Delle 12 proposte di questa specie di spin-off contest, è notevole notare come cinque di queste si segnalino per un buon livello, talora ottimo sia per scrittura che per interpretazione, mentre altre due si caratterizzano per essere proposte di artisti stranieri che prendono parte al contest in veste di “ospiti internazionali”.
Il tutto senza contare i migliori nomi della musica italiana emersi quest’anno, recensiti e più volte segnalati su queste pagine che non prendono parte alla gara.
Le caratteristiche di svolgimento del contest vengono così riassunte dal suo ideatore: “I 12 cantanti potranno essere votati dal 22 gennaio fino al 29 febbraio, i 6 più votati che saranno annunciati il 2 marzo, accederanno al round finale della gara che vedrà concorrere solo 6 artisti – fino al 12 marzo – a cui verranno azzerati tutti i voti precedenti e che saranno rivotati. Il 14 marzo conosceremo i nomi dei vincitori delle due categorie: Premio Giuria Popolare e Premio Giuria Qualità. I giurati di qualità sceglieranno il vincitore fra tutti e 12 gli artisti in gara”.

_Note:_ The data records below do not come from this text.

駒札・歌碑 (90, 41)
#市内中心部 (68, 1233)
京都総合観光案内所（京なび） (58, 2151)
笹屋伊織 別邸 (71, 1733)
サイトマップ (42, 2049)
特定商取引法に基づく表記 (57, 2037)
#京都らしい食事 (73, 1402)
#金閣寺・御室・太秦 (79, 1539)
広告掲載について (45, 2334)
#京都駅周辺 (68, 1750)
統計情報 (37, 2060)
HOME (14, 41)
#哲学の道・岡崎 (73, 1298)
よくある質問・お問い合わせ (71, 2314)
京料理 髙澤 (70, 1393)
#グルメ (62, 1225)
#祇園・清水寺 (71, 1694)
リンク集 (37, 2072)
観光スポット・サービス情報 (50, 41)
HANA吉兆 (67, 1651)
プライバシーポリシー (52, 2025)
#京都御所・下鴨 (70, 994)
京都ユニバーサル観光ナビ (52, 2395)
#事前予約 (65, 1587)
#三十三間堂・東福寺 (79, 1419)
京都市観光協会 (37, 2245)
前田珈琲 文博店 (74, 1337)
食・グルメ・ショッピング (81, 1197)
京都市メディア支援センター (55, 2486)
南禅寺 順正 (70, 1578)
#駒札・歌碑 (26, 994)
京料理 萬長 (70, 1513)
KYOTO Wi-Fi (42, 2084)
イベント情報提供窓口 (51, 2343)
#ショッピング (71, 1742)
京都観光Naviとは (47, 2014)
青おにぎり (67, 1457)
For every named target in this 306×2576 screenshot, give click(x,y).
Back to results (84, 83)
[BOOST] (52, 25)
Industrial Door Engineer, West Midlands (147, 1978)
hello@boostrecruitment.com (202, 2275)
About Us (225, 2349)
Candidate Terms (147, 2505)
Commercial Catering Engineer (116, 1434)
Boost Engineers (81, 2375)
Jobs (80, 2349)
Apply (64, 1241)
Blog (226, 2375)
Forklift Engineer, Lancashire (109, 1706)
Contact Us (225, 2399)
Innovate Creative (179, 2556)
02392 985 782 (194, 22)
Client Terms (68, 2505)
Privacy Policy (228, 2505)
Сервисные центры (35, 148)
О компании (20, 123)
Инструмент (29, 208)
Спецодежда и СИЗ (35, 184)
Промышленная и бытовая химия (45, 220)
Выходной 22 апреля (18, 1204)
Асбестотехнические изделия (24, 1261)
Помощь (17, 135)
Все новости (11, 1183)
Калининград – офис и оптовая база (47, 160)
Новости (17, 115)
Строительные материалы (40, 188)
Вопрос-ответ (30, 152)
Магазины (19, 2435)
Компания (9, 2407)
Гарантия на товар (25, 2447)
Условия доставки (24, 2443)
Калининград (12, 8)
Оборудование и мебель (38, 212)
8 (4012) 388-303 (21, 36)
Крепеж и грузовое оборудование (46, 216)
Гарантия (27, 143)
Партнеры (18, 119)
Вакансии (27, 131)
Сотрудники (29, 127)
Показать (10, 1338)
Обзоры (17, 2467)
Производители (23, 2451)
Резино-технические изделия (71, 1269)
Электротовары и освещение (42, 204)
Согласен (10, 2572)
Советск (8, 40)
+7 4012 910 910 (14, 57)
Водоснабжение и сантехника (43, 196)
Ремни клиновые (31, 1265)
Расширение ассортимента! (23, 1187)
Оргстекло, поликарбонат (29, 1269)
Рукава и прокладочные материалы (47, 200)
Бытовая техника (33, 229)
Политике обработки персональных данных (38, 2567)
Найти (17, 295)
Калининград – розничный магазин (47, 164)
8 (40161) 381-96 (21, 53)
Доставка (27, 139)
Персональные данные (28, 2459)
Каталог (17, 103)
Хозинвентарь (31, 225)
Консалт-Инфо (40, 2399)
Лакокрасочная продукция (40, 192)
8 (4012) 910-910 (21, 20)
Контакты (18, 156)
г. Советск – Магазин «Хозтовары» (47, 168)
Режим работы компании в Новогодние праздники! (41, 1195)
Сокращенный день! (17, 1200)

Quella che segue è una breve recensione, con il link al relativo video, delle realtà più vivaci e interessanti emerse dalle prime battute del contest.

Manola Moslehi: Cos’hai di me – Ottimo esempio di esplorazione di nuove soluzioni giocate a partire dalla vasta eredità del patrimonio melodico italiano. Inediti rivolgimenti d’autore si innestano a rivestire un lascito musicale che corre lungo quattro decenni. 
Soffici virate rock si sposano a fugaci e ariose linee orchestrali con la benedizione di una voce squillante e autorevole che canta un testo astuto ma con piglio fascinoso e provocatorio. 

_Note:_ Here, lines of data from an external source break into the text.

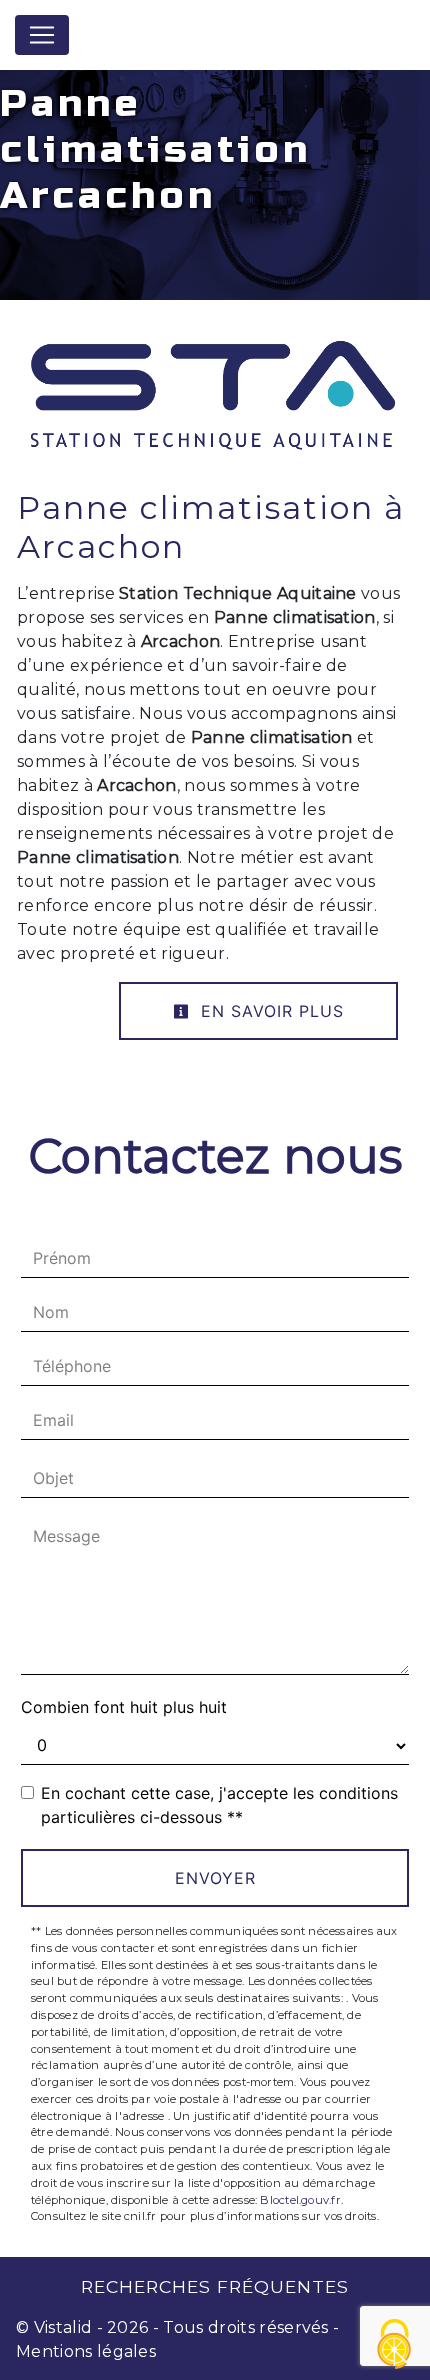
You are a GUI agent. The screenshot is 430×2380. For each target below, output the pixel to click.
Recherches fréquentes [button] (215, 2286)
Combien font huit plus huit (124, 1707)
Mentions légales (86, 2351)
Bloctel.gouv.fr (300, 2200)
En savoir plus (269, 1011)
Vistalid (63, 2327)
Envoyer (215, 1878)
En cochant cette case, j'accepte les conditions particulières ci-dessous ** (219, 1805)
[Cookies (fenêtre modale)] (395, 2345)
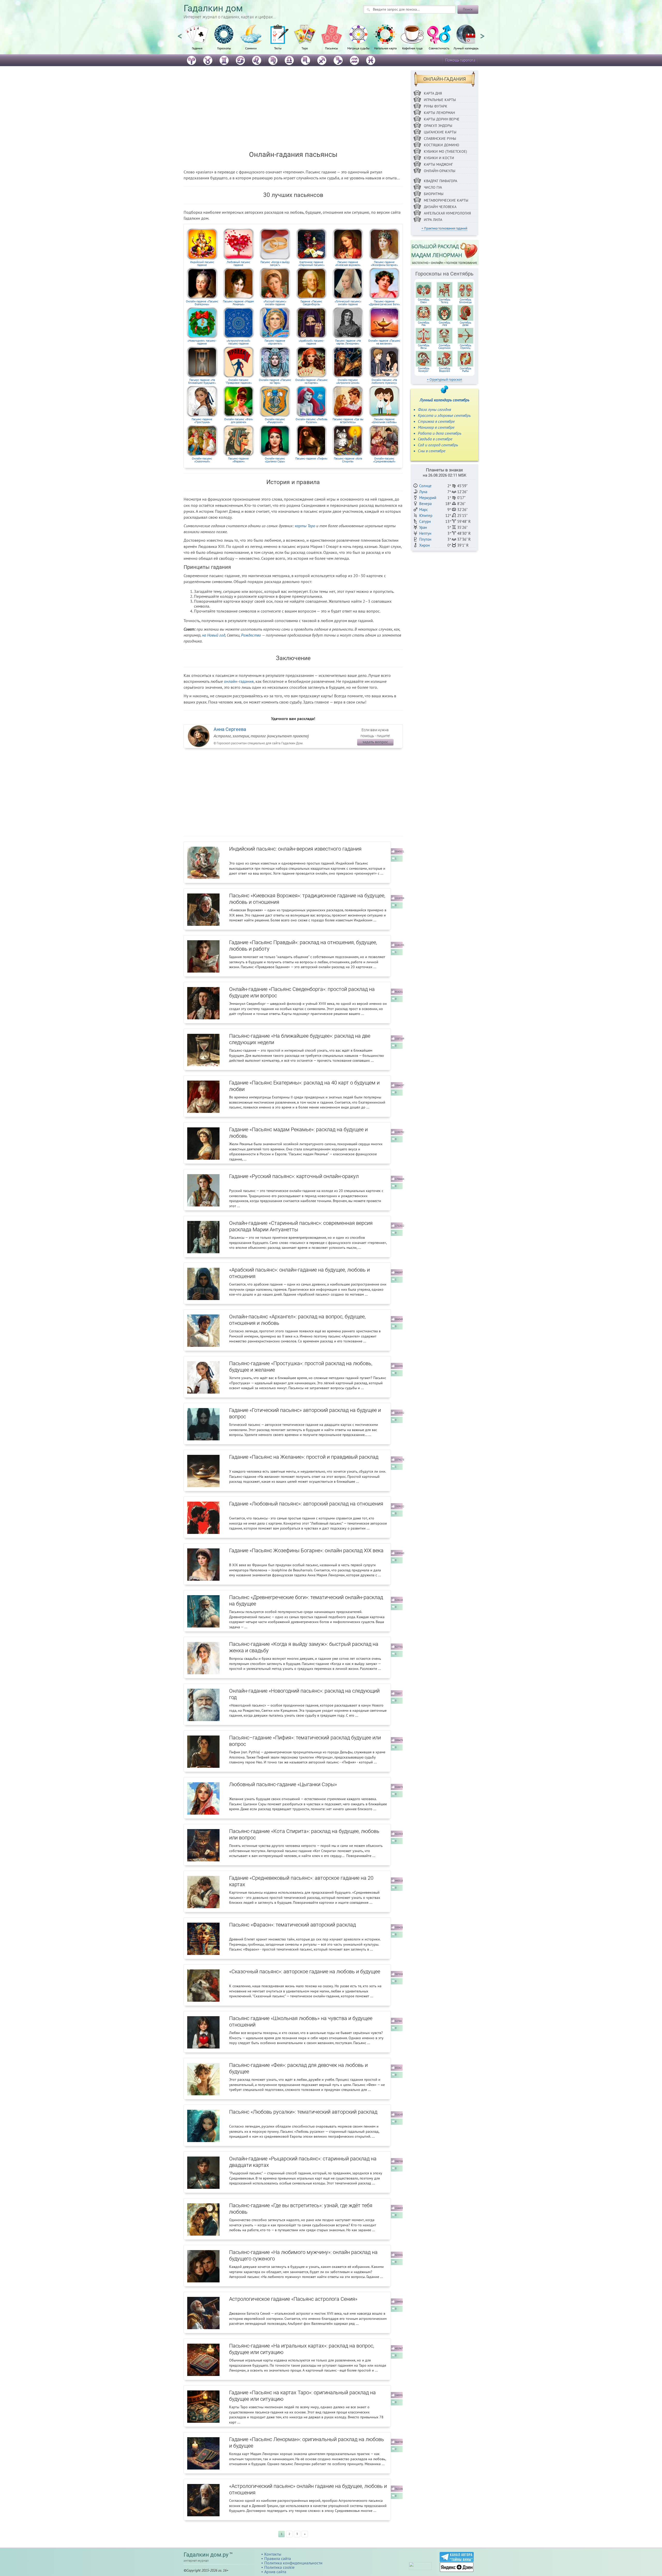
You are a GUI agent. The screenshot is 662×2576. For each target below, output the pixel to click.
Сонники (251, 48)
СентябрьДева (465, 324)
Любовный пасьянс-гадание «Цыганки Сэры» (283, 1784)
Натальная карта (385, 48)
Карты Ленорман (439, 112)
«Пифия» (311, 458)
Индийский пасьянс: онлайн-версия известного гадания (295, 849)
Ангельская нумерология (447, 213)
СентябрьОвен (423, 301)
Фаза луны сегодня (434, 409)
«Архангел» (275, 342)
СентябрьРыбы (465, 369)
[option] (197, 40)
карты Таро (305, 525)
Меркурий (427, 497)
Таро (305, 48)
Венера (425, 503)
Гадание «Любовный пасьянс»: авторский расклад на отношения (306, 1504)
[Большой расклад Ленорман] (445, 252)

Peppe Columbro: Lo chiamavano Peter Pan – Ballata soffice e malinconica che si regge in maniera esemplare su contaminazioni assortite in punta di pennello, dalla strofa riflessiva al bel chorus dove le note lunghe vocali sono appoggiate con grande senso costruttivo dalle controarmonie corali, per concludersi in una bella variazione finale densa di pathos.
Vocalità e scrittura reminiscente del miglior Morelli (“Nata Libera”) in combinazione con pastosi echi di folk americano.  Testo che con semplicità – sotto l’escamotage letterario – narra di un perduto slancio non tanto giovanilista quanto vitale e legato alle istanze originali più radicate dell’animale uomo.

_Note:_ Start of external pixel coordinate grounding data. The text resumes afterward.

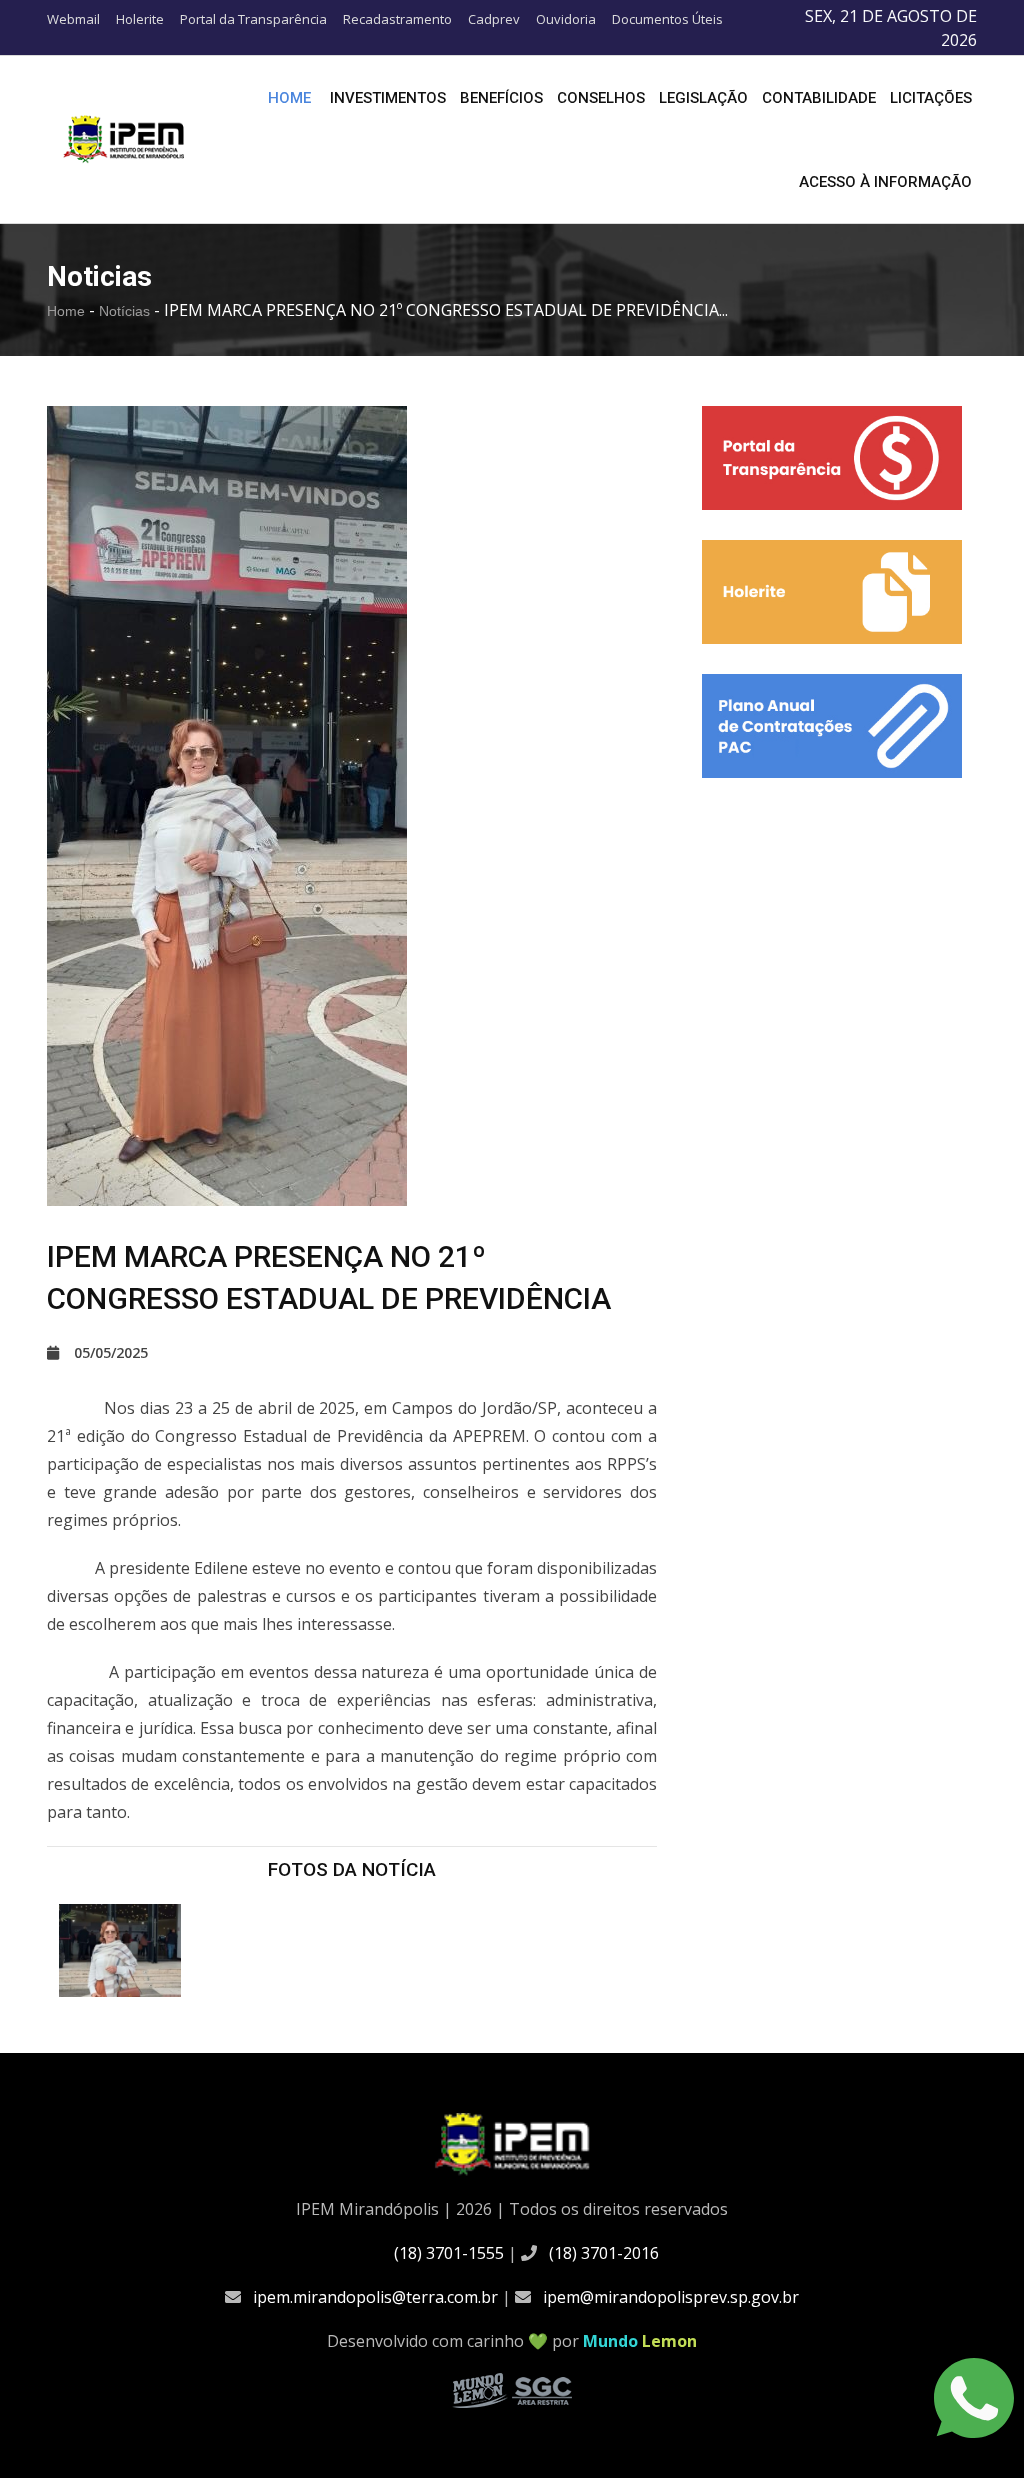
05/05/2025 (111, 1352)
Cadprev (494, 19)
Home (289, 98)
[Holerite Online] (832, 592)
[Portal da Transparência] (832, 458)
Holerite (140, 19)
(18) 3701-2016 (604, 2253)
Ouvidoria (566, 19)
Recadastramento (397, 19)
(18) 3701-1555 (449, 2253)
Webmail (73, 19)
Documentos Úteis (667, 19)
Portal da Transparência (253, 19)
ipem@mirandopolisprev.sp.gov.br (671, 2297)
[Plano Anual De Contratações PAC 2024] (832, 726)
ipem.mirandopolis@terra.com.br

Corinne Vigo: Nel mio Blu – E’ la melodia di gran classe che affonda le radici nella tradizione peninsulare continuamente vagliata e rivisitata.  Gigi De Rienzo, session man e produttore per grandi artisti, gruppi e progetti ruotanti attorno all’area napoletana (Edoardo Bennato, Eugenio Bennato, Pino Daniele, Teresa de Sio) e non, sposa la sua aria d’antan contaminandola con fragranze latino-mediterranee e donandola alla densa vocalità a lievitazione naturale della Vigo.  Liriche che portano il respiro positivo ed essenziale di un amore riconosciuto e vissuto con semplicità di sguardo.  Come se un Arisa avesse trovato finalmente gli autori giusti per ritagliarsi un personale e più definito repertorio.

Raffaella Daino Pivirama: Sonicamente – Bella scrittura inserita nel filone post-rock degli ultimi tre lustri a base di chitarre ora liquide nell’arpeggio di strofa, ora più sporche e ruggenti nel refrain.  Forse un trademark troppo abusato nell’alternativo italiano ma la melodia vocale, come la voce dell’artista, è fresca, ironica e scorrevole e la cantautrice siciliana sa conquistare con il suo brio misto a un disincanto leggero e volatile.

Bromuro’s Band: Audrey Hepburn – Arrangiamento raffinato con eleganti inserzioni sudamericane in bilico tra il Caputo latino di certe inflessioni più malinconiche (“Week end”, “Flamenco Amorespia”) e il new cool anni ’80 (Sade, Double), scrittura un po’legata e che respira poco nel pre-chorus.  E tuttavia un’impronta personale indubbia e da sviluppare ancora perché la materia c’è e pure un itinerario da seguire.  Nel complesso un brano più che discreto.

Tra i due ospiti stranieri si segnala una bella proposta nel solco della più fertile tradizione chansonnier di Karin Clercq, cantautrice franco-belga con una “On veut toujours ce qu on n’a pas” tra fiaba e filastrocca esistenziale.   Gli altri brani, che per il sottoscritto non offrono spunti di particolare rilievo sono Cama, Mesa e Banho “Tarde de Feriado”, Anya “Lasciami andare”, Francesco Farina “Terra e guerra”,  Giulia Kom “Chiara”, Marina Donadei “Tempo scaduto” e Debora Marziano “Ferro e Miele”.